During a Wednesday morning press conference, Hoboken Mayor Ravi Bhalla announced that the Mile Square City is fed up. It’s tired of suffering from severe weather damage, so it has taken a stance. It has filed a lawsuit in Hudson County Superior Court against Exxon Mobil, Shell, BP, Chevron, ConocoPhillips and the American Petroleum Institute.
The basis for the lawsuit? Damages incurred by the city due to the impact of climate change.
Everyone remembers how Hoboken suffered in 2012 as a result of Superstorm Sandy. Many municipalities in the New York metropolitan region, as well as through the state of New Jersey, particularly along the Jersey shore, were hit hard. Very, very hard. Years went by and communities were still rebuilding.
As a result of Sandy, Hoboken experienced a 14-foot high storm surge and inches of rain, leaving approximately 80 percent of the city under floodwaters. Basements were ravaged. The Lackawanna Terminal and the PATH tubes were devastated by salt waters. 20,000 Hoboken residents were impacted, as the city’s centuries old sewer system was overwhelmed. Raw sewage was everywhere. It was a nasty situation.
Today, Mayor Bhalla said the city suffered, just from Sandy alone, about $100 million worth of damages. Sandy, and other storms since then, have resulted in more damaging results, which the Mayor says has been exacerbated by climate change, driven by decades of fossil fuel burning.

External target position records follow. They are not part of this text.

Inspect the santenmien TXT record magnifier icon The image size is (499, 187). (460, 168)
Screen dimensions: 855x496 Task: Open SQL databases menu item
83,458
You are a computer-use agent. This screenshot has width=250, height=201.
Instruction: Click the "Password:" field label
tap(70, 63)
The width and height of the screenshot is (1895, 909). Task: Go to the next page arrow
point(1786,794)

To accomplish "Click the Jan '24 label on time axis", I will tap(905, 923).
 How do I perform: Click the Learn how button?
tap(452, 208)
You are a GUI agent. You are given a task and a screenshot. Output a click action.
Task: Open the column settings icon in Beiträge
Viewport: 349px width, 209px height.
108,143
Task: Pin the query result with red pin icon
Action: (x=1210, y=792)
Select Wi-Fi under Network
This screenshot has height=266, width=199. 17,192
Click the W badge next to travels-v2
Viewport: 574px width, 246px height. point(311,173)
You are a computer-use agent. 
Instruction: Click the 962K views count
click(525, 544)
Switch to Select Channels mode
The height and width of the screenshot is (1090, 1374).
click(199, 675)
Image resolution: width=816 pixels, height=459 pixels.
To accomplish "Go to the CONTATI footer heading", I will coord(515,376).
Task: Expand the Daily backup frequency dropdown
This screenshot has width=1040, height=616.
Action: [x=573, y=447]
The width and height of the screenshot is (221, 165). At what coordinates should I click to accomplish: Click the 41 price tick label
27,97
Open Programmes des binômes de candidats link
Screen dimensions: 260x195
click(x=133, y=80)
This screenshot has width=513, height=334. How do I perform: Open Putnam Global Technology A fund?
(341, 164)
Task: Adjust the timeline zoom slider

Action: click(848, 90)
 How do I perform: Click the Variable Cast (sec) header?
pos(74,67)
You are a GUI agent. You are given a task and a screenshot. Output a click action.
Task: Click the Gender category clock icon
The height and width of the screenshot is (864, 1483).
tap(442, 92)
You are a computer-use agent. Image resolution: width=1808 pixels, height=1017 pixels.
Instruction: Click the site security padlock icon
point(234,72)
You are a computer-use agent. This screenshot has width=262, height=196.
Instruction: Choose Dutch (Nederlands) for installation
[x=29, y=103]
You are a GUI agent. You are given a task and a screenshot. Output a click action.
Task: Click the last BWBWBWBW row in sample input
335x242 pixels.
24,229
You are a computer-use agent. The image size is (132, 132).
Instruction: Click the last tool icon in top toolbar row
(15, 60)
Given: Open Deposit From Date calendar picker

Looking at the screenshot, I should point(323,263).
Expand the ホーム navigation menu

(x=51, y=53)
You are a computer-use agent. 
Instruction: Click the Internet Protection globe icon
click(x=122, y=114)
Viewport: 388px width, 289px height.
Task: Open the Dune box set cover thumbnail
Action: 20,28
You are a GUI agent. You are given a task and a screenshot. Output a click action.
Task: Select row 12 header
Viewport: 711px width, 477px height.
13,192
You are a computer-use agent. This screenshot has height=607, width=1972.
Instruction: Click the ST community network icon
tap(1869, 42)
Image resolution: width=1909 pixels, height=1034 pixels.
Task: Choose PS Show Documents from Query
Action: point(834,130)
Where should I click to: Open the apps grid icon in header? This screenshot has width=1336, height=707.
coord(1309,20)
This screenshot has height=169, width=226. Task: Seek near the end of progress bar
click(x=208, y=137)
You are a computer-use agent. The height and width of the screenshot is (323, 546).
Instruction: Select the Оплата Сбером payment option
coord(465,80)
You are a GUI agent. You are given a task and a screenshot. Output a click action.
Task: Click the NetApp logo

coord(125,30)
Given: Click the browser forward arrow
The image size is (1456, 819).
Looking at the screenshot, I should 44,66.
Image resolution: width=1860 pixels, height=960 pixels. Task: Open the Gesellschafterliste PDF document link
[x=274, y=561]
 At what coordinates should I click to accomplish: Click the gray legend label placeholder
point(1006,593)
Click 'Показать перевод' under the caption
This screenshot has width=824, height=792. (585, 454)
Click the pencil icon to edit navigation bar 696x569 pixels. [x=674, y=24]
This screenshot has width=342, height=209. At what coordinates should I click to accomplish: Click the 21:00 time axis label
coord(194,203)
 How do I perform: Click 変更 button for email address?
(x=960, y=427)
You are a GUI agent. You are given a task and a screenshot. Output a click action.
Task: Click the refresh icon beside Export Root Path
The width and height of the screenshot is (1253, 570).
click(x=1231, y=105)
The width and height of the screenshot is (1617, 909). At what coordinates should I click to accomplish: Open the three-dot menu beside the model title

Hoboken officials put the blame squarely on oil companies for ignoring climate change and continuing to burn fossil fuels on a global basis. So, we have today’s announcement of the lawsuit against the oil giants of the industry. “It’s time for them to pay up,” according to Bhalla. Here is the 146-page complaint.
In a nutshell, the lawsuit maintains that the oil giants and the API have known for decades what the future impact of climate change would be, and they have chosen to ignore the science. The suit says profits made from countries relying on oil and natural gas consumption are all the oil companies care about.
This lawsuit makes Hoboken the first city in the state to sue giant oil companies over climate change damages. Should Hoboken be successful in its suit, the cost of which will not be placed upon the taxpayer, the city could reap hundreds of millions of dollars. The Mayor says Hoboken intends to use the money, should the city win the lawsuit, to pay for its flood mitigation work, which has already totaled approximately $140 million during the past ten years. Bhalla stated this morning that, “It’s time these companies pay their fair share and be held accountable for their actions.”
The City Council will introduce a resolution which pledges that any funds won from the lawsuit would go toward resiliency improvements at the Hoboken Housing Authority. HHA buildings and equipment were severely affected by Sandy.
Not unexpectedly, some of the oil companies and API are denying Hoboken’s allegations. Others did not immediately respond to the lawsuit. In the past three years, three states, the District of Columbia, about 15 municipalities and a trade organization have filed suits against oil companies over climate change damages.
It is not known at this point whether New Jersey and the Murphy Administration plan to join Hoboken’s lawsuit.